Content starts

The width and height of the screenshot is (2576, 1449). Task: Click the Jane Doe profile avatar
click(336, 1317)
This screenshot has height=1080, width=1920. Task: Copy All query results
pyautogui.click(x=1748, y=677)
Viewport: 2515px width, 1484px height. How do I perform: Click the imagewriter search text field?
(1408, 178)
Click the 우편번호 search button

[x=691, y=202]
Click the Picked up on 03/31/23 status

Content ends

## Task item
Please write out the data again exactly as it stands.

## Expected answer
The width and height of the screenshot is (2576, 1449). Task: Click the Jane Doe profile avatar
click(336, 1317)
This screenshot has height=1080, width=1920. Task: Copy All query results
pyautogui.click(x=1748, y=677)
Viewport: 2515px width, 1484px height. How do I perform: Click the imagewriter search text field?
(1408, 178)
Click the 우편번호 search button

[x=691, y=202]
Click the Picked up on 03/31/23 status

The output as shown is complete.